Pick out each line of the items below that contains the string "size" and copy those lines. Case counts.

── The data ──

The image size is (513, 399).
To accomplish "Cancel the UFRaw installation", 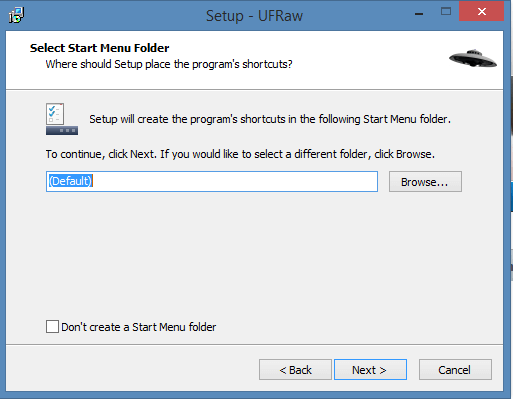I will tap(455, 370).
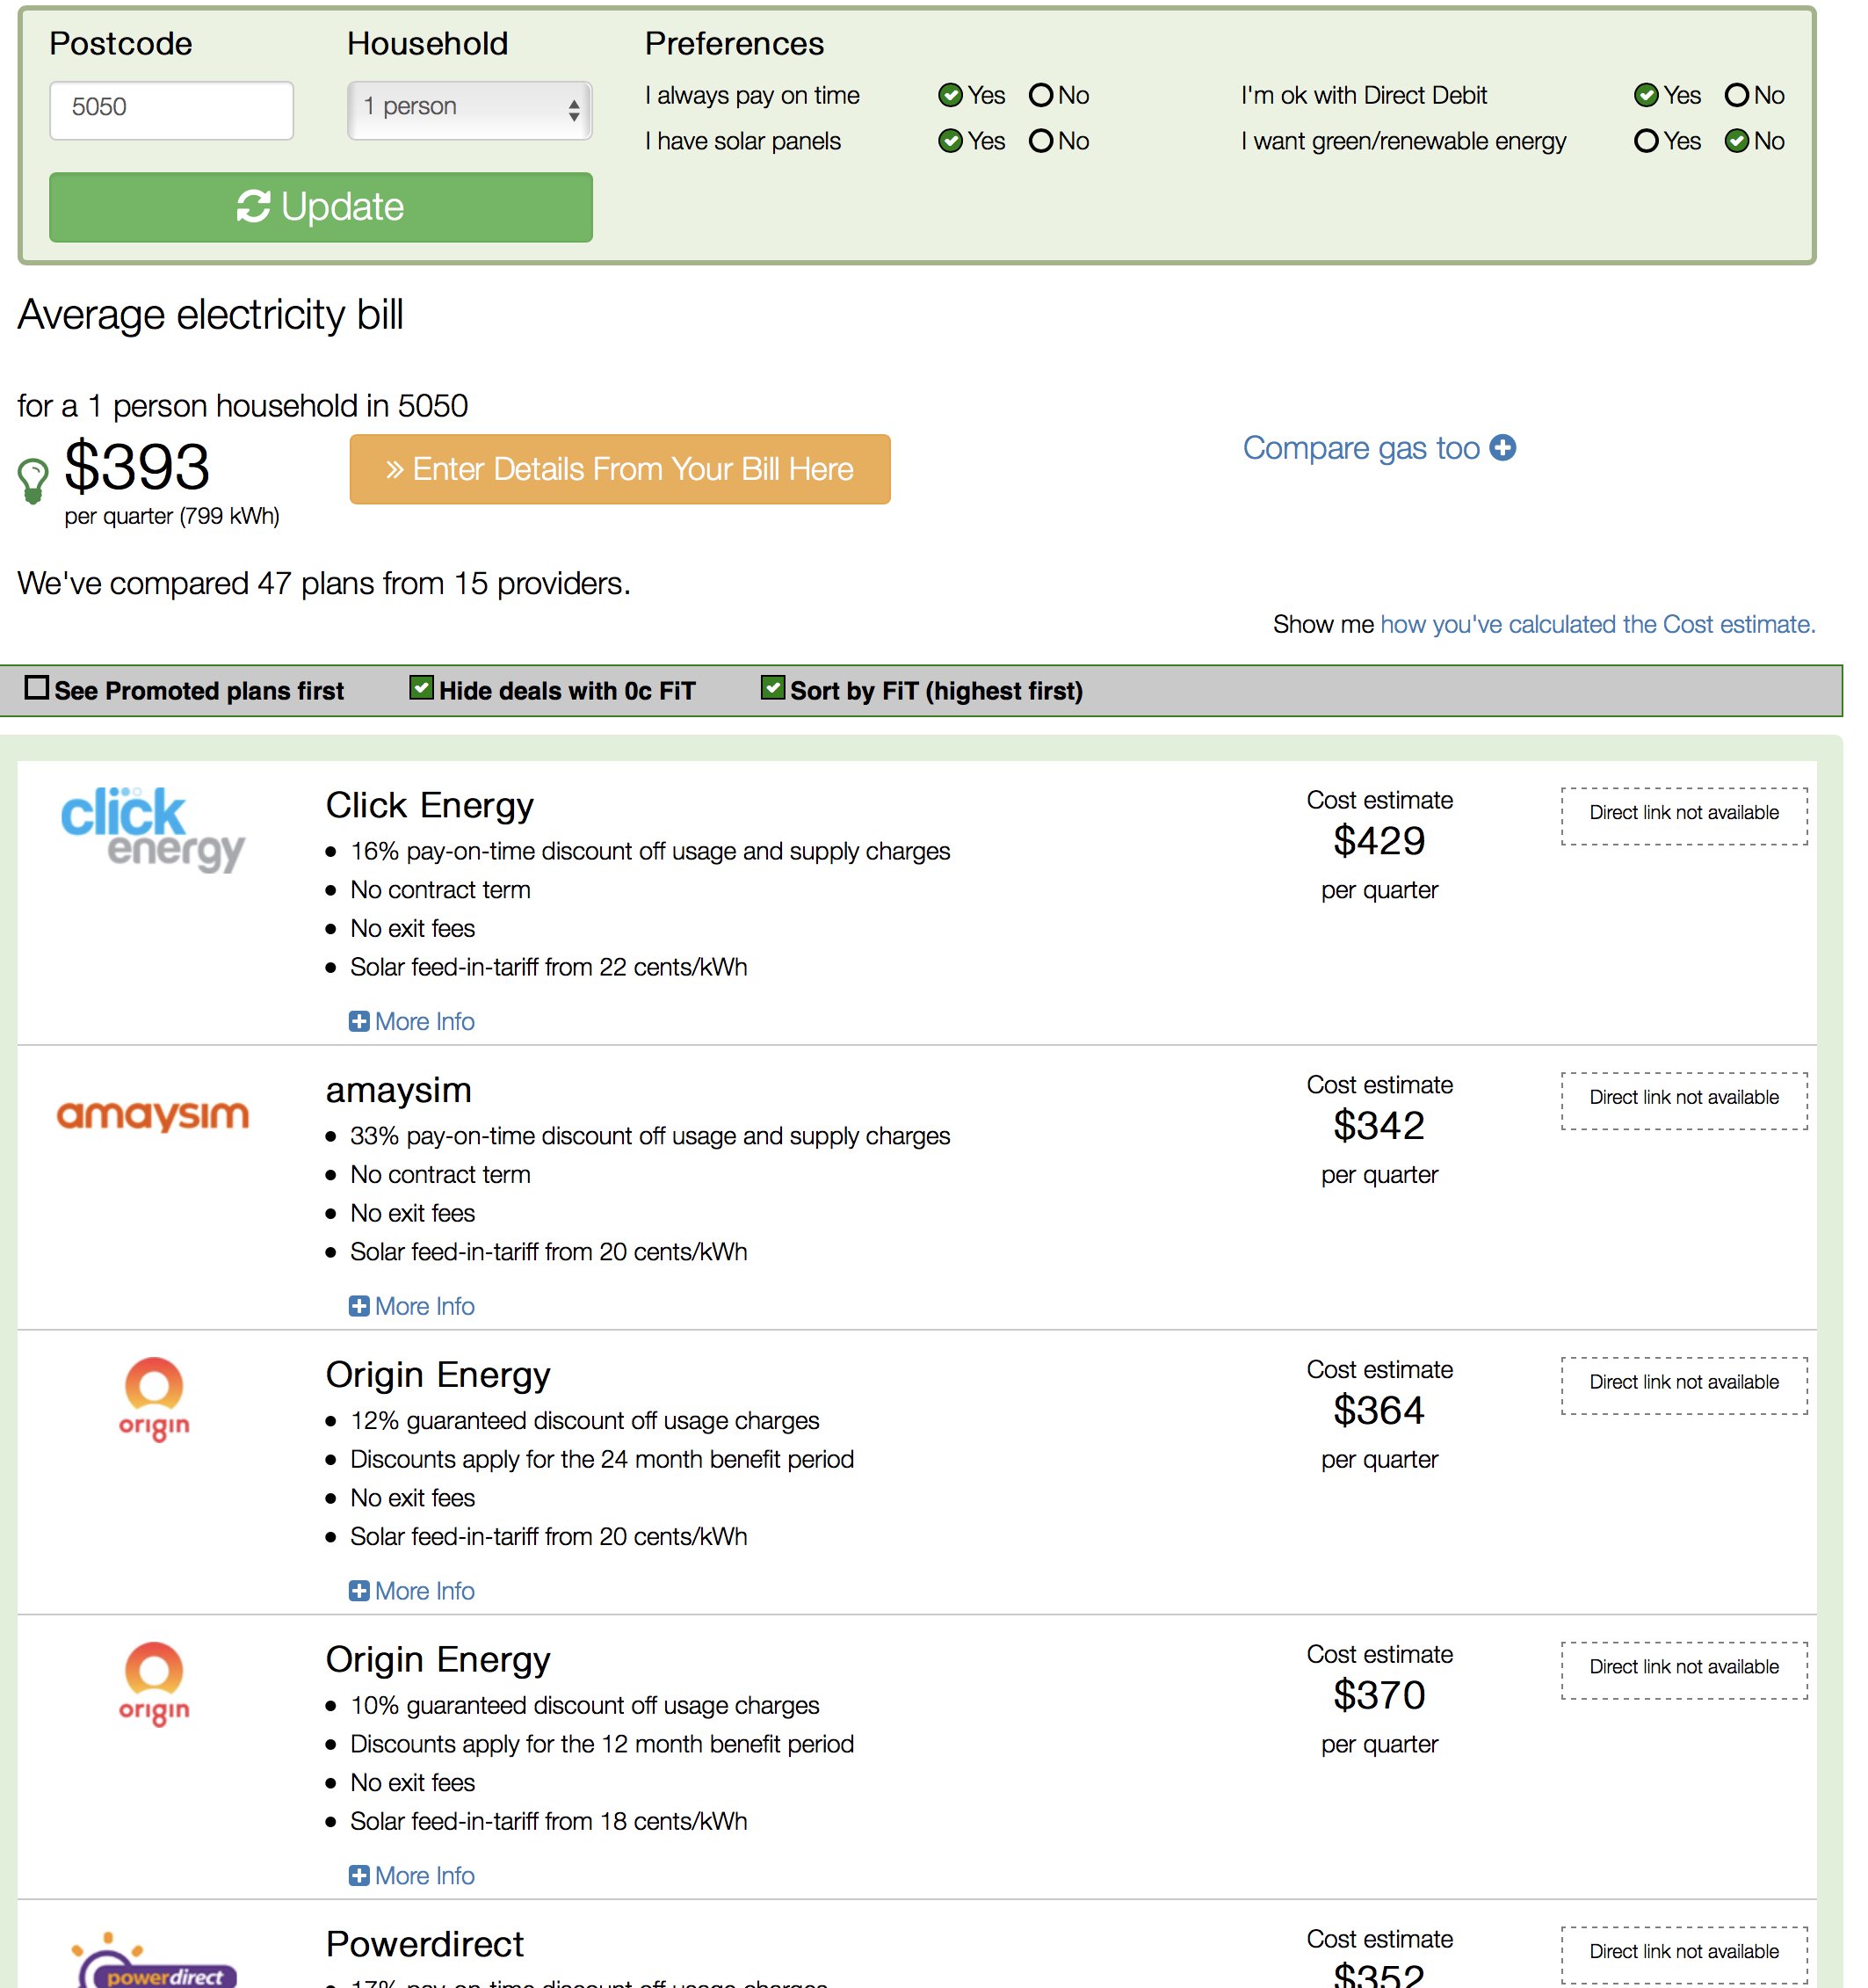Image resolution: width=1868 pixels, height=1988 pixels.
Task: Expand More Info for amaysim plan
Action: pyautogui.click(x=413, y=1305)
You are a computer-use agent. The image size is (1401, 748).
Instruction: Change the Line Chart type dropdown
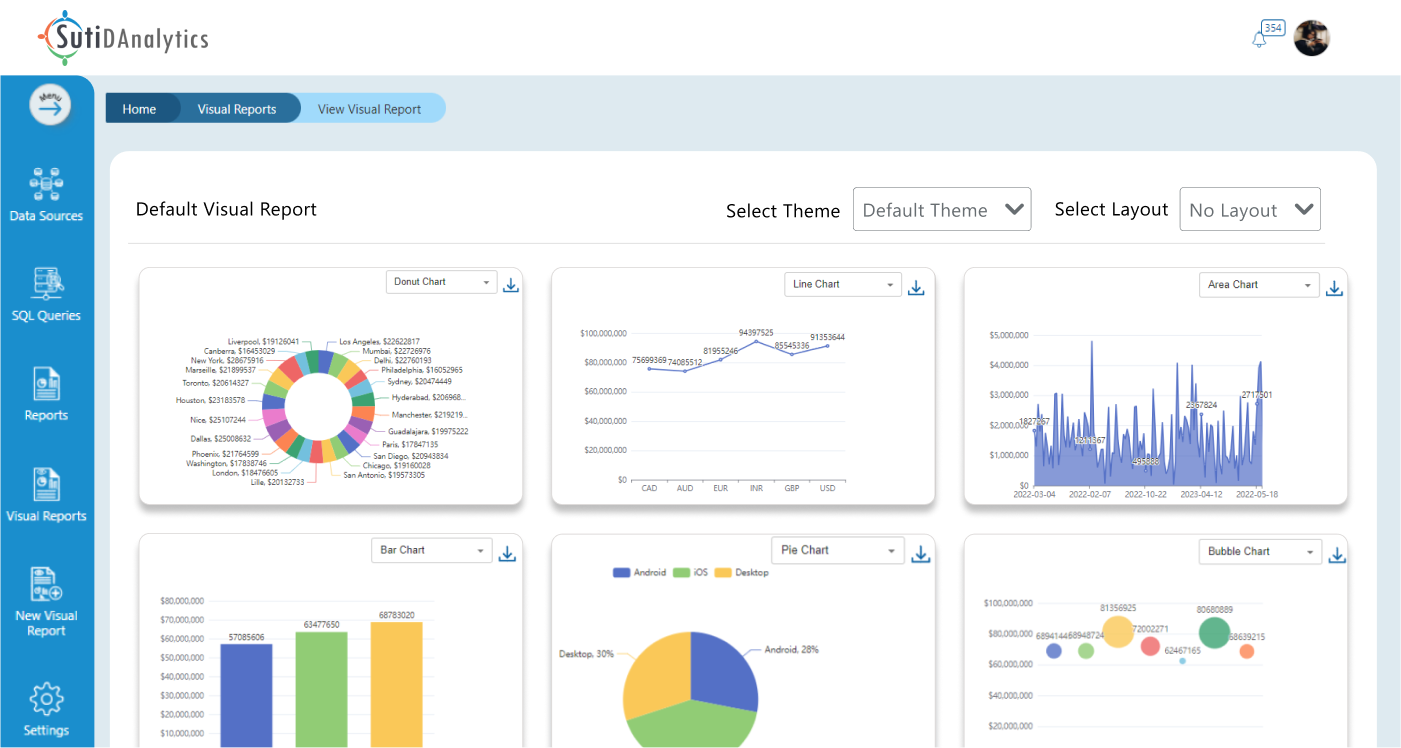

───

=== Exercise answer ===
The image size is (513, 399).
You are a computer-use agent. The image size is (1401, 748).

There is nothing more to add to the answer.